Он вошел в комнату, улыбаясь до ушей. Тотчас же четырьмя любезностями, ловко пущенными по четырем направлениям, он угодил всей семье: отцу, матери, дочери и сыну. Теперь он осушал свою кружку, восхищаясь качеством славного вина, некогда взятого на галеоне испанского короля.
– Черт возьми, кум Трюбле! Осталось ли у вас достаточно этого чудного зелья, чтобы попить его так, как надо будет пить в день свадьбы вот этой прелестной девочки?
– Всего лишь с полбочонка, сударь.
– Не беда! Тома позаботится о том, чтобы достать новый запас в Руйтеровских камерах!
И давай, что есть мочи хохотать, хлопая парня по плечу.
Он болтал в этом роде, много разговаривая и ничего серьезного не говоря. Однако все ждали, прекрасно зная, что умный человек, а кавалер Даникан был четырежды умен, понапрасну не побеспокоит в такой поздний час, чтобы только попить вина с островов, да поговорить о том о сем. Готье Даникан, действительно, поболтал ровно столько, сколько требовалось вежливостью.

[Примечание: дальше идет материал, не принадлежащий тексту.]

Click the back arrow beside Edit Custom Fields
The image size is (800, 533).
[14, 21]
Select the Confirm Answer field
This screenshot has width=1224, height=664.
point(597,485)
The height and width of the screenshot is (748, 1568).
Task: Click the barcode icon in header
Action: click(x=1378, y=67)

– Кум, - сказал он вдруг, - я не думаю, чтобы тут были лишние, даже если нам захочется вдруг посекретничать, - он посмотрел в сторону Перрины и Гильеметы.
Мало тут же хотел отослать жену и дочь спать
– Да нет же, - возразил Даникан, - Мало Трюбле, вы меня не поняли. Я ничуть не хочу лишиться удовольствия видеть лицо благоразумной дамы и личико умненькой девушки. Отнюдь нет! Я просто хотел всех предупредить, что надо держать про себя то, о чем я буду говорить, и что то, что я скажу, одинаково всех нас касается, и мужчин и женщин, если только с моей стороны нет ошибки или неразумения.

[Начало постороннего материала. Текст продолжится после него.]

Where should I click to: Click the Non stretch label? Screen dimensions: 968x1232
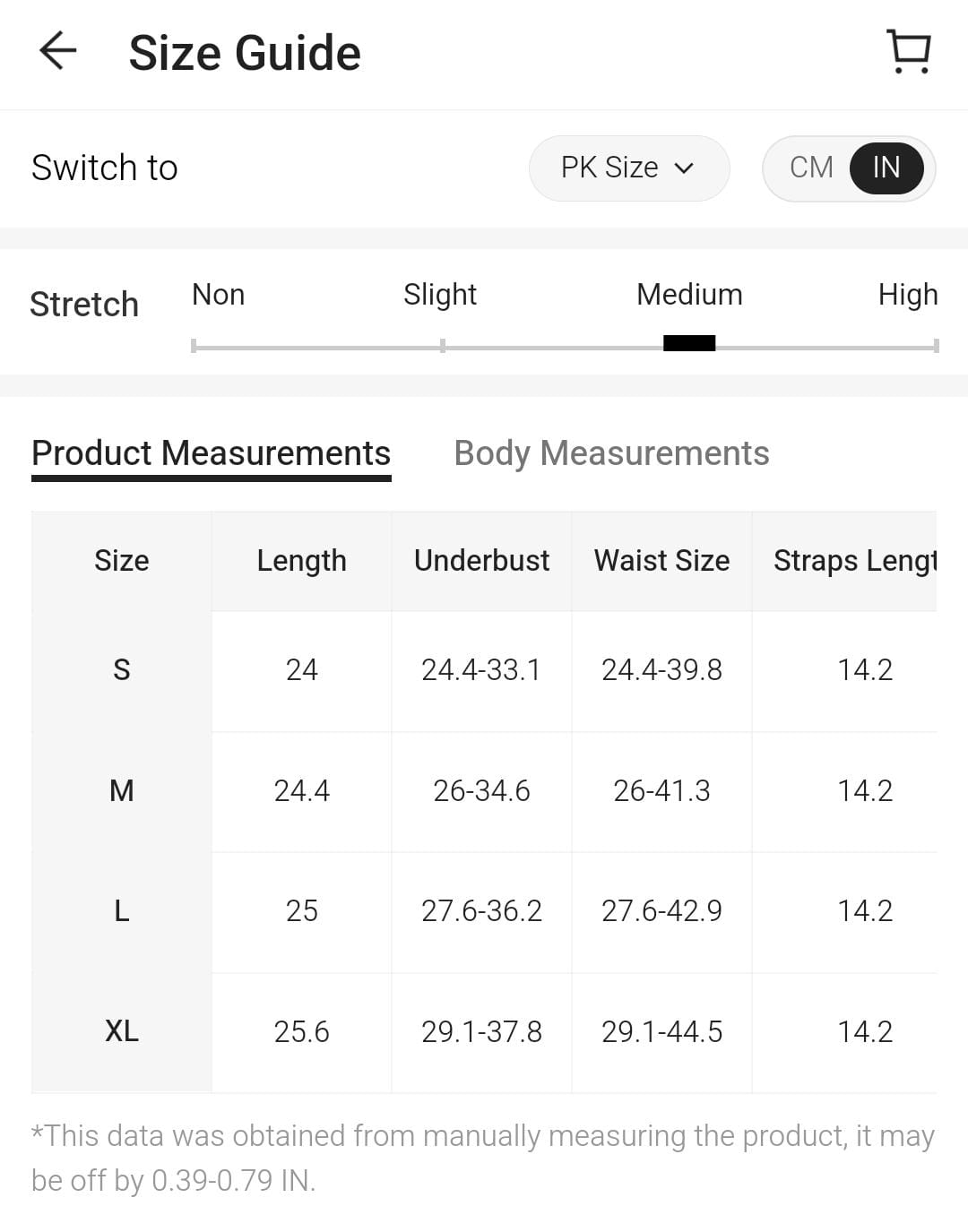point(218,295)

Он отстегнул и положил свою шпагу на стол, с таким видом, словно хотел расположиться поудобнее для долгого разговора. Потом, опершись на локти и обернувшись на этот раз к Тома Трюбле, он посмотрел ему в глаза, - взглядом колючим, как бурав.
– Тома, - сказал он затем, без предисловий, - Тома, моряк! Скажи мне откровенно, не нарушая, понятно, клятв и чести: что тебе только что сказал Жюльен Граве, твой хозяин? Что ты ему ответил? И о чем вы между собой сговорились?
Он не спускал глаз с корсара. Трудно было бы лгать под надзором этих глаз, которые вам пронизывали зрачки и шарили у вас в башке, как будто подбирая отмычку к самым сокровенным вашим мыслям.
Но Тома Трюбле и не собирался врать. Гнев его, только что с трудом заглушенный, снова хлынул от сердца к горлу. Сначала он не мог даже слова произнести и начал заикаться. Под стиснутыми кулаками затрещали ручки кресла.